C# では、以下のように NAudio ライブラリを使用して CoreAudio API にアクセスし、デバイスを列挙できます。

using System;

using NAudio.CoreAudioApi;

namespace ConsoleApp
{
    class Program
    {
        static void Main(string[] args)
        {
            var enumerator = new MMDeviceEnumerator();
            foreach (var endpoint in
                     enumerator.EnumerateAudioEndPoints(DataFlow.Capture, DeviceState.Active))
            {
                Console.WriteLine("{0} ({1})", endpoint.FriendlyName, endpoint.ID);
            }
        }
    }
}

サンプルのデバイス ID は {0.0.1.00000000}.{5f23ab69-6181-4f4a-81a4-45414013aac8} です。

UWP でのオーディオデバイス ID

ユニバーサル Windows プラットフォーム (UWP) では、対応する DeviceInformation オブジェクトの Id() プロパティを使用してオーディオ入力デバイスを取得できます。

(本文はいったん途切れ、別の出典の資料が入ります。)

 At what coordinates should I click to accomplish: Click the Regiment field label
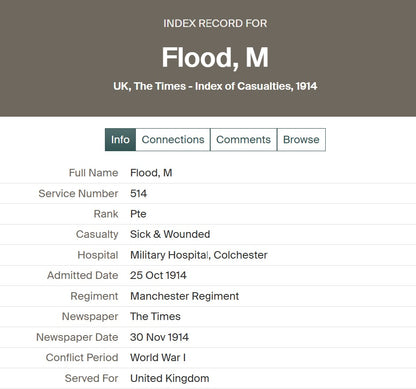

次のコードサンプルは、C++ と C# でこの手順を行う方法を示しています。

#include <winrt/Windows.Foundation.h>
#include <winrt/Windows.Devices.Enumeration.h>

using namespace winrt::Windows::Devices::Enumeration;

void enumerateDeviceIds()
{
    auto promise = DeviceInformation::FindAllAsync(DeviceClass::AudioCapture);

    promise.Completed(
        [](winrt::Windows::Foundation::IAsyncOperation<DeviceInformationCollection> const& sender,
           winrt::Windows::Foundation::AsyncStatus /* asyncStatus */) {
        auto info = sender.GetResults();
        auto num_devices = info.Size();

        for (const auto &device : info)
        {
            std::wstringstream ss{};
            ss << "looking at device (of " << num_devices << "): " << device.Id().c_str() << "\n";
            OutputDebugString(ss.str().c_str());
        }
    });
}

using Windows.Devices.Enumeration;
using System.Linq;

namespace helloworld {
    private async void EnumerateDevices()
    {
        var devices = await DeviceInformation.FindAllAsync(DeviceClass.AudioCapture);

        foreach (var device in devices)
        {
            Console.WriteLine($"{device.Name}, {device.Id}\n");
        }
    }
}

サンプルのデバイス ID は \\\\?\\SWD#MMDEVAPI#{0.0.1.00000000}.{5f23ab69-6181-4f4a-81a4-45414013aac8}#{2eef81be-33fa-4800-9670-1cd474972c3f} です。

Linux でのオーディオデバイス ID

標準の ALSA デバイス ID を使用して、デバイス ID が選択されます。

システムに接続された入力の ID は、コマンド arecord -L の出力に含まれます。あるいは、ALSA C ライブラリを使用して取得できます。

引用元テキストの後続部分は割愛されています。